Edward Burra, Harlem, 1934. Image via www.tate.org.uk

Apart from his collages, almost all of Burra’s incredible works are executed in watercolour and he was one of the most skilled exponents of the medium.  Initially, it’s hard to believe that they are not painted in tempera as the handling of the medium is so tight and the works lack the fluidity and tonal quality one would normally associate with watercolour.  It’s probable that he worked so heavily with this medium as it allowed him to paint at a table rather than being forced to stand at an easel.

Edward Burra, The Straw Man, 1963. Image via www.guardian.co.uk.  

Burra is an eccentric artist who resists categorisation.  The characters in his paintings jump out at you from their frames.  His compositions are often playful, provocative and powerful – nowhere else will you find such dynamism and life.   The Danse Macabre works look at Burra’s experimentation with collage; his strange composite beings are almost Surrealist and further heighten the confusion as to what movement Burra should be ‘shoved’ into.

Edward Burra, Dancing Skeletons, 1934. Image via www.tate.org.uk

The Pallant House exhibition is ordered by theme – High Art/Low Culture, Danse Macabre, A Sense of Unease, The Sussex Landscape, Late Landscapes and Painting The Stage – which works quite well because it is hung in relatively small rooms off the main gallery space.   It’s a difficult exhibition space to work and although a thematic display is successful sometimes the rooms feel too isolated and self-contained.

Most of the works here are on loan from private collections and are rarely seen.  The exhibition includes some very unusual Burra works, particularly the Sussex landscapes with which I wasn’t really familiar; these are rare as the majority of Burra’s work did not deal with Britain.  The room of Late Landscapes includes Burra’s painting materials and colour tests from the ’70s. Amidst these is an envelope that had become a testing page and a shopping list; in his distinctive writing Burra has scrawled ‘anchovies, paste, sardines, coffee, BRD, 4 batterys, savlon’.   This is a really lovely human detail.  In fact, as I write there is an envelope next to me that I have commandeered as a to-do list.

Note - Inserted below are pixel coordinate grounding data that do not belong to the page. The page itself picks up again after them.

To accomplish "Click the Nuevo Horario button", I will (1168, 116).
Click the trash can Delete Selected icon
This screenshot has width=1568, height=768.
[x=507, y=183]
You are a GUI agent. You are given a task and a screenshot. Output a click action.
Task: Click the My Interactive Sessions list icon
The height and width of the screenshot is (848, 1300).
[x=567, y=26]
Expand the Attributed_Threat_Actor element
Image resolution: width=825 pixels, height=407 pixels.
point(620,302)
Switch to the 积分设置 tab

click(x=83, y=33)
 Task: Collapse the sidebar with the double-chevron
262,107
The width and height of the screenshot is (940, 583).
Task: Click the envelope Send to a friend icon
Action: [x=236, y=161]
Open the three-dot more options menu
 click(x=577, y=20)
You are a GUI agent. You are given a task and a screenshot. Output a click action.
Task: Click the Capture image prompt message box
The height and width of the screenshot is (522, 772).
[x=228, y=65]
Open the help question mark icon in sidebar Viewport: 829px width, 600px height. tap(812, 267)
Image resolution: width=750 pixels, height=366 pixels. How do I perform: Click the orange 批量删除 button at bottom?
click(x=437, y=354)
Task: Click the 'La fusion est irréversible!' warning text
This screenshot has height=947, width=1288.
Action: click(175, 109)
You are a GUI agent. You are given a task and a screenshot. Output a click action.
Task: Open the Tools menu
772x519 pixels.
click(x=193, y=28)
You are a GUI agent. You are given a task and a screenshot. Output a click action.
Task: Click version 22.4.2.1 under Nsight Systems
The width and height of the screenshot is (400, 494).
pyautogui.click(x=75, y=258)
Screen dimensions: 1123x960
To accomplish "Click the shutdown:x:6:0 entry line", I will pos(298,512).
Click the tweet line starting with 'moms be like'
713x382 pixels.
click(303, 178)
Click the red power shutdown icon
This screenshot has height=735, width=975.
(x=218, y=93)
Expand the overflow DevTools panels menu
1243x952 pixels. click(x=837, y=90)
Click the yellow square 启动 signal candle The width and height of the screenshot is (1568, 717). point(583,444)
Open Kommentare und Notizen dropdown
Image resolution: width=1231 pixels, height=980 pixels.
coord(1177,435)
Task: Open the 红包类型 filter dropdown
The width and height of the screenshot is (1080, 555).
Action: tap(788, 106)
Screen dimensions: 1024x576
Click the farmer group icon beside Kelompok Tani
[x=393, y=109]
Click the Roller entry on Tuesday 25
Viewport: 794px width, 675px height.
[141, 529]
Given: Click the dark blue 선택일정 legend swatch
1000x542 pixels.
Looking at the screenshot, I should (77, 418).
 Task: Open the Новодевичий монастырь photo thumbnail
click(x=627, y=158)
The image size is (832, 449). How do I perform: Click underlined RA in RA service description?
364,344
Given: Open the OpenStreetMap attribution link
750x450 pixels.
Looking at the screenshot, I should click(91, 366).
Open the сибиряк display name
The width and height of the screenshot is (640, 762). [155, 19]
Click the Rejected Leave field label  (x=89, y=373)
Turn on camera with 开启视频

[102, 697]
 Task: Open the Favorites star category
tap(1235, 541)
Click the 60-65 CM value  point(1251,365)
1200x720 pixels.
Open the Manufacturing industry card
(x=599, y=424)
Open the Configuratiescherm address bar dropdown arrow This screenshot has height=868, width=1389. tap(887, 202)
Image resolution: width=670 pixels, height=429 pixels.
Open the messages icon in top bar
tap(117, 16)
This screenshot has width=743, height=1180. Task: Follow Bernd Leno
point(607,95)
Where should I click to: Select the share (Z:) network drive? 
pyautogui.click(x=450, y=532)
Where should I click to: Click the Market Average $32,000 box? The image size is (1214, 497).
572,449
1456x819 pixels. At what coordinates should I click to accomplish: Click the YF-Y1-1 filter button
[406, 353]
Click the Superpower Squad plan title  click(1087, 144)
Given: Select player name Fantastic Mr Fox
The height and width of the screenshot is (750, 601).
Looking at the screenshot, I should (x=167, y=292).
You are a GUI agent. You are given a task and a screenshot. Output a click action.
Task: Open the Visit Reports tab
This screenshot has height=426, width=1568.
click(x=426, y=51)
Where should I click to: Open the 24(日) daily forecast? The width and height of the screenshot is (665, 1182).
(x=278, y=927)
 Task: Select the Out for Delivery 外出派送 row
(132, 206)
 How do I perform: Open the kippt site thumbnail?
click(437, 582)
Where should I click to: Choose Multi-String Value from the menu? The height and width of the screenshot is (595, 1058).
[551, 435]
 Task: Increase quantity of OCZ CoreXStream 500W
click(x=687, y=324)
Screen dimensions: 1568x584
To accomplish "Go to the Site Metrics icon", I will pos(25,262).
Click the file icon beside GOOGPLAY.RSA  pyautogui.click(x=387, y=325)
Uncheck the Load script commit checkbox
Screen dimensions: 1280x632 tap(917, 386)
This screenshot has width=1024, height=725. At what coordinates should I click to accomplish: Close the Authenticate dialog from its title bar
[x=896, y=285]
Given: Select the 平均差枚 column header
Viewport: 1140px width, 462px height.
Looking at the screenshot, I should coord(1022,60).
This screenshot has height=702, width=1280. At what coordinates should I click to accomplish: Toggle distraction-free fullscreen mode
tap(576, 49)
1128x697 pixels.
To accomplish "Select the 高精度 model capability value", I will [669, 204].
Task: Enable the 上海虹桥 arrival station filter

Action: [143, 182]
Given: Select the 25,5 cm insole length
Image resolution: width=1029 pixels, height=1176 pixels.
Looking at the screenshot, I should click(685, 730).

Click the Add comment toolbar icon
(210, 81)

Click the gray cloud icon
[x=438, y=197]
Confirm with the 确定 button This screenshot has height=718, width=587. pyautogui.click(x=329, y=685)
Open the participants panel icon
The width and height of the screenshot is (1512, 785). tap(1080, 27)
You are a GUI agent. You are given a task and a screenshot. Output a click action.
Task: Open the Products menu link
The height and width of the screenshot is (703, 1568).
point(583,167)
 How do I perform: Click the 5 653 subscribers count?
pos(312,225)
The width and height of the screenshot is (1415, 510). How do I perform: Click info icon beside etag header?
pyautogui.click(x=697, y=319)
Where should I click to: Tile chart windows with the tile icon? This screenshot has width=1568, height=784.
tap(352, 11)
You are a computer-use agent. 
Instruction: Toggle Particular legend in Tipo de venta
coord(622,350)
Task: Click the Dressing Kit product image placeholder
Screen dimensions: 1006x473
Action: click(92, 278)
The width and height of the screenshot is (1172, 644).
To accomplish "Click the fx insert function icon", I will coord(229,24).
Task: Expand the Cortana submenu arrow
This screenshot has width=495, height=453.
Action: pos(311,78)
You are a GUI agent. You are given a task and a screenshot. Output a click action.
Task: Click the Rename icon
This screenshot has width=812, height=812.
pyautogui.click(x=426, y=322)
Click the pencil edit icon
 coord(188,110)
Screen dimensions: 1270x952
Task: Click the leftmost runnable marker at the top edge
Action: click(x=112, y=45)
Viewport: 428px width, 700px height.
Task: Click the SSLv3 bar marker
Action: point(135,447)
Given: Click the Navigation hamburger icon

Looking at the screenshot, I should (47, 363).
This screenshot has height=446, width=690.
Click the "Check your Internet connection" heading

Edward Burra, Landscape near Rye, 1934-5. Image via www.pallant.org.uk

Burra was able to create an incredible atmosphere of suspense with heightened drama.  Although his subject altered radically over the years, there is always a sense that something isn’t quite right as he imbues even happy scenes with a sinister quality.  His works are humorous but disquieting, both comic but tragic; we are always left with questions and never quite know what Burra wanted us to think.  But that is the point.  After all, he famously said that he never ‘never tell[s] anybody anything’ so he wanted us to work it out for ourselves – or maybe not.

I was pleased to see how busy the exhibition was.  It is Burra’s seedy depictions of social scenes that grab us, opening windows into the underbelly of a world we have not visited.  John Rothenstein suggested that they may ‘constitute the most grand and the most vivid interpretation of the least reputable seams of society by any painter of our time’.  Although I’d have liked to see a few more of his idiosyncratic bustling urban scenes, the exhibition is great to allow an overview of the Burra that few people know.

Edward Burra, Three Sailors at a Bar, 1930. Image via www.hh-h.com

I’m not sure you’d leave Chichester loving Burra if you don’t already but if you have the Burra bug, like me, then it’s definitely worth rushing down to this.  I hope that before too long there will be another opportunity to talk more about Burra but, right now with only two days left, I urge you to jump on the train or head over via The Stoop and see his work for yourself.

Edward Burra is at Pallant House Gallery until 19th February 2012.  Also, in room four is a small David Dawson exhibition which includes his wonderfully intimate photos of Freud – some of which are at the NPG – and his own lesser known paintings.  David Dawson: Working with Lucian Freud is on until 20th May 2012, www.pallant.org.uk.